Almost an unspoken, unwritten rule like the one that no one but I am allowed to open the door when the OA comes back from work. Silly. Romantic. Cheesy. Call it what you will.
It always takes me back twenty years to my widowed grandaunt who lived with us in our rambling, old house in ur mad joint family. She fell in love at 15 and jumped the wall to run away and get married (Am I right, mama?), more than 60 years ago. A small town girl (Note, Perakath and Intern, I’m not referring to myself), who didn’t even complete her graduation, this was around the time India gained her independence
She married the love of her life, and he promised to show her the world and he did. She was doing French Riviera Cruises and seeing the pyramids and learning from Estee Lauder and bringing home photographs, French chiffon and Guipure lace for her family who had never heard of such stuff. He spoilt her in ways I cannot imagine any husband treating his wife. It’s the kind of adoration that needed to be seen to be believed. Anyhow. To cut a long story short, she was devastated when she lost him. He died of a heart attack.
And for what was left of her life she mourned him. Pined away. The gorgeous woman of the world would wander around our old house humming to herself and telling us stories of her youth. And like a background score, she’d sing this song – Pukaro, tum kahan ho – by Runa Laila. Not too many people have heard it. The words are beautiful. Khelo na humjoli, mujh se aankh micholi, raat hui, ghar chali, panchhiyon ki toli. Heartbreaking when I heard them in her context. I believe part of my image of what a good marriage should be like, were hugely influenced by her and my parents.

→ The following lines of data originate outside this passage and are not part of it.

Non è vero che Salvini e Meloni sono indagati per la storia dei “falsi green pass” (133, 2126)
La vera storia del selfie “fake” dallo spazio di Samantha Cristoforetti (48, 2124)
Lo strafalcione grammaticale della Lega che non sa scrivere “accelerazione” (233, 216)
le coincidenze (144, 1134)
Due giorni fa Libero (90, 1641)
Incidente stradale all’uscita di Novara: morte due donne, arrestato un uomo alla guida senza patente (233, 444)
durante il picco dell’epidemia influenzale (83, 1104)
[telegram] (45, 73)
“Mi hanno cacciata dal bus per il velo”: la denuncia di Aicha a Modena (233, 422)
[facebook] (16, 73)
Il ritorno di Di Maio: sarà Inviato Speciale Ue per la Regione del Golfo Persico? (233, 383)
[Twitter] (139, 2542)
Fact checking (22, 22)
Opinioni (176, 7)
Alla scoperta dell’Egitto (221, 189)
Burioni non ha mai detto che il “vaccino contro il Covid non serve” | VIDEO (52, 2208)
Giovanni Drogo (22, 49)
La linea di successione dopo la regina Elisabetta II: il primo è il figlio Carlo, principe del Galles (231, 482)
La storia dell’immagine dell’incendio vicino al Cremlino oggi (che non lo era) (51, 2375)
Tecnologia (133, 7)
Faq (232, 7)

Anyhow, my introduction to the song was though her – a slower version in her mellifluous voice (she and my grandmother used to sing for A.I.R). A bluer, smokier, more jazz version.
“I’m singing for my Don,” she’d say, her eyes taking on a faraway look. Convinced that he was out there somewhere listening to her. The departed never really leave our lives, do they? Not if we love them with such desperation.
Sometimes I think finding that one burning love of a lifetime is the worst thing that can happen to you. Because how do you cope when you lose them?